Honestly I think the android ecosystem is fragmented enough .Enabling more
modularized formats would (in my opinion) make it worse. I wonder if this
would affect the number of installs and how this would affect popularity on
the app store. I have been an android developer for 3 years.And right now I
question myself that why would you need android apps in itself if you could
have a well developed browser based ecosystem(permissions/push notifications
and all that jazz) ,why would you need Android apps.

Currently I view Android apps as the desktop apps equivalent in other systems.

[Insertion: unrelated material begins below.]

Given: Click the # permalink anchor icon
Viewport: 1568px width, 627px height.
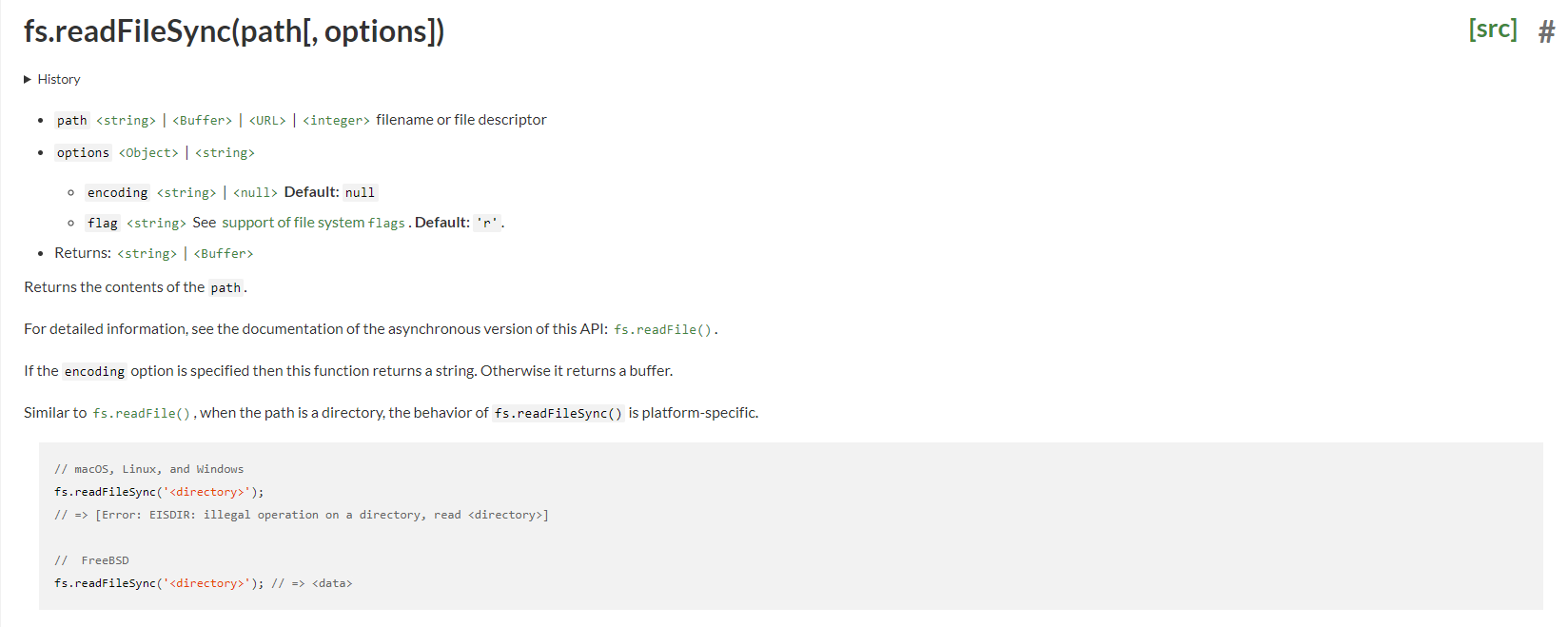Looking at the screenshot, I should [x=1546, y=32].
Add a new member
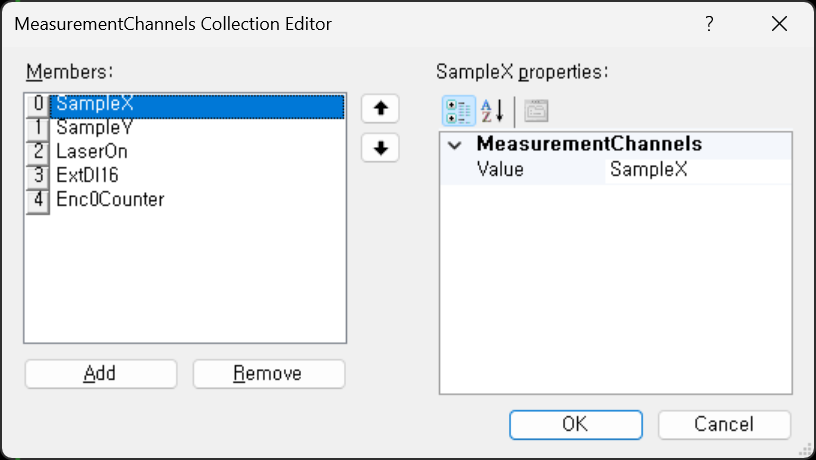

PS:I agree with offline apps like readers/games etc.Online apps whose complete
dependence is on APIs.I cannot understand the need for that.

------
realusername
I already see something along "To view this website, please use Android
greater than 6.0.". It looks a nice idea from the outside but in practice, it
will lead to a more fragmented, insecure and bloated version of the web for
Android users.

------
paulddraper
I felt pretty good until I realized I'd invented webpages.

------
kowdermeister
I think if this will fly it will be used by advertisers to run more crap on
devices if the need more horsepower.

Otherwise I don't see why wouldn't I just build it with JS.

------
satysin
I see this being a lot more important on Chrome OS tbh. Having a "real" app
that (close to) instantly downloads and runs using just the bits it needs, in
a nicely sandboxed environment is pretty damn cool.

They just need to avoid the ActiveX/Java Applets mistakes and it could be a
big threat to Windows.

------
0x0
So, java applets? :)

------
walterbell
_> Android Instant Apps uses runtime permissions model introduced in Android
6.0_

Is there a user-configurable default policy for Instant Apps, or do the apps
prompt for individual permissions as needed, like iOS?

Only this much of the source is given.